Bibliopath #20: In which we attempt an act of transmutation
This one is dedicated to M.
Dear reader,
“First you shape the vision of what the projected work of art will be. The vision, I stress, is no marvelous thing: it is the work’s intellectual structure and aesthetic surface. It is a chip of mind, a pleasing intellectual object. It is a vision of the work, not of the world. It is a glowing thing, a blurred thing of beauty. Its structure is at once luminous and transcendent; you can see the world through it.”
Once again, Annie Dillard. Again, it is from The Writing Life, which I recently finished, and can’t wait to start again. Here she describes where any artist’s journey begins: with a Big Idea, a vision.
One common feature of my favourite sentences is that they mirror their meaning in their grammar, while also aiming for something beyond both. Notice the careful parallel two clause structure of almost all the sentences leading up to the last. But this last sentence elevates further: the second clause expands beyond description into a verb, beyond a description of the objection into the action of what that vision should do: surprisingly, naturally, a vision should be something one can see the world through.

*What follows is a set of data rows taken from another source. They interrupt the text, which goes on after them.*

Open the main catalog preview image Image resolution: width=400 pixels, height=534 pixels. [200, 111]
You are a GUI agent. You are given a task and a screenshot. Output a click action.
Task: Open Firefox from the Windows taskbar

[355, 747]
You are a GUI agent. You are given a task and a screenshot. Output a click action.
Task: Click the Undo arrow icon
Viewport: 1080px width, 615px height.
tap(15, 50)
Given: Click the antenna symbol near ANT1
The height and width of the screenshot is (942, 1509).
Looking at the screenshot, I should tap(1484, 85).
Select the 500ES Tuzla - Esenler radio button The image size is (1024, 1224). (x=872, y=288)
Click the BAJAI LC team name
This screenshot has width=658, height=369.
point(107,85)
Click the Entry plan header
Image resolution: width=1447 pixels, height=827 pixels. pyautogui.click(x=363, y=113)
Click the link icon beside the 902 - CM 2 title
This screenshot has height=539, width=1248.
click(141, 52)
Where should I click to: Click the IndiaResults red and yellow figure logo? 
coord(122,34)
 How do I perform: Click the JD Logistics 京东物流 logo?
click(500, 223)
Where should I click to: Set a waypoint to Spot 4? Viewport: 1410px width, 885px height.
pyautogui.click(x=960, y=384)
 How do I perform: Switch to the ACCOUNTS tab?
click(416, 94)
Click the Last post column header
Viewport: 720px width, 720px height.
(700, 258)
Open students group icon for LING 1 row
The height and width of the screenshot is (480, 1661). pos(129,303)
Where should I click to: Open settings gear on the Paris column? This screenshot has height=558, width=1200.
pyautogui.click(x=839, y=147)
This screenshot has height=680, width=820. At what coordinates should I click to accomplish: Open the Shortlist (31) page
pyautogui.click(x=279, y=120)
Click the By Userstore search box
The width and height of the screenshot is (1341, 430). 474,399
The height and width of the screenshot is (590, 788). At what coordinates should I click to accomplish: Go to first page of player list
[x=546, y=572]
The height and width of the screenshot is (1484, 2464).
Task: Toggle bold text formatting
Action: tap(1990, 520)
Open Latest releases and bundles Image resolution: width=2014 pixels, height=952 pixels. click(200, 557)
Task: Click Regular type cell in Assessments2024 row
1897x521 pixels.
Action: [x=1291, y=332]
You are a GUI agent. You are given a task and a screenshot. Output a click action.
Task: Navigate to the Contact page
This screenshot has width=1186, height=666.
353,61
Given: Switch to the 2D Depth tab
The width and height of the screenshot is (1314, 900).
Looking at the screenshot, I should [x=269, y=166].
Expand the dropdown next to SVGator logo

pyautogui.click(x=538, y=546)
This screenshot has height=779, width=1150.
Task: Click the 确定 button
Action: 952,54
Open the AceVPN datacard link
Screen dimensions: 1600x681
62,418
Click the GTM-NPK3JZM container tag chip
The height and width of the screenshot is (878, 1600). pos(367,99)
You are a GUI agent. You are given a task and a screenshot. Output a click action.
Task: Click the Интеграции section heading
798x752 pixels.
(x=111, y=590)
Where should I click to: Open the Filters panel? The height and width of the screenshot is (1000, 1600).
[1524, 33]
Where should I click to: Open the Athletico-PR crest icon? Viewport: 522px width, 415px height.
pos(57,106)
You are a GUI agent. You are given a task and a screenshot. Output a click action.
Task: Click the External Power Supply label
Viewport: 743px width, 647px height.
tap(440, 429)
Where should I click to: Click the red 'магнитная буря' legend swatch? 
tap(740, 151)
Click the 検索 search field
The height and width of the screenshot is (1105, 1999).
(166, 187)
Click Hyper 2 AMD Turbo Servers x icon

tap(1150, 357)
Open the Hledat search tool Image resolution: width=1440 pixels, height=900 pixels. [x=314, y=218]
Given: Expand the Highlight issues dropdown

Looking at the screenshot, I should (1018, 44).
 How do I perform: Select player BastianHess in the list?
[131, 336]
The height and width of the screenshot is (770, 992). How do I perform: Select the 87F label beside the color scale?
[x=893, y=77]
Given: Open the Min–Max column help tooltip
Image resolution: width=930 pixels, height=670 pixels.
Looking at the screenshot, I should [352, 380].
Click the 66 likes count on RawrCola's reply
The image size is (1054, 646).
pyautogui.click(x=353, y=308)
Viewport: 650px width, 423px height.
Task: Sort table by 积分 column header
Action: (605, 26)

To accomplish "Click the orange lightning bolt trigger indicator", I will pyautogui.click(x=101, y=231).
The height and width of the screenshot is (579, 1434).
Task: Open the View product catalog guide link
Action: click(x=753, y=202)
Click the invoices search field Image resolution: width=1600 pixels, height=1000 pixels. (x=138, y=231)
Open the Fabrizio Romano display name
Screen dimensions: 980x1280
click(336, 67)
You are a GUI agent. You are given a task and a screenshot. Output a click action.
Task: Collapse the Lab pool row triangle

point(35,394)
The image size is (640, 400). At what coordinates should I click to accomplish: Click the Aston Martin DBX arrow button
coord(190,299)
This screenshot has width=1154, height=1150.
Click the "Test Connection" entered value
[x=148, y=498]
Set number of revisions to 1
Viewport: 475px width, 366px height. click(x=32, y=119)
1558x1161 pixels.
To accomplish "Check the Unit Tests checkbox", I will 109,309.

Great art doesn’t just entertain, but leaves us seeing the world anew. Which leads us into the ethical realm of art, for art can leave us seeing the world anew in less than positive ways: what about art that leads us to be more suspicious of people of colour, or to implicitly believe that the white male hero is the only one capable of earning victory?
Hence those two adjectives—“at once luminous and transcendent”. “Luminous” is both a description of it in the artist’s mind, but also as a beacon of meaning. “Transcendent” as a way of escaping narrow contexts toward empathy and understanding. ‘Does it illumine?’ and ’Does it transcend?’ are both reasonable questions when you are interrograting art.
Later, she will describe how the alchemy of transmuting vision into reality is a thankless process, by which the vision is ruined into something earthly: “You are wrong if you think that you can in any way take the vision and tame it to the page. The page is jealous and tyrannical; the page is made of time and matter; the page always wins.” This is both slightly depressing, and yet familiar to anyone who has undertaken that kind of transmutation.
But, as I read it, I wondered if this sentence also describes love. Compared to passion—through which you see the whole world as a single person—love elevates and illumines, and gives you the telescope to see yourself and the world differently. ‘Does it illumine?’ and ‘Does it transcend?’ are both reasonable questions when you are interrogating love.
And I am beyond grateful that I can answer yes.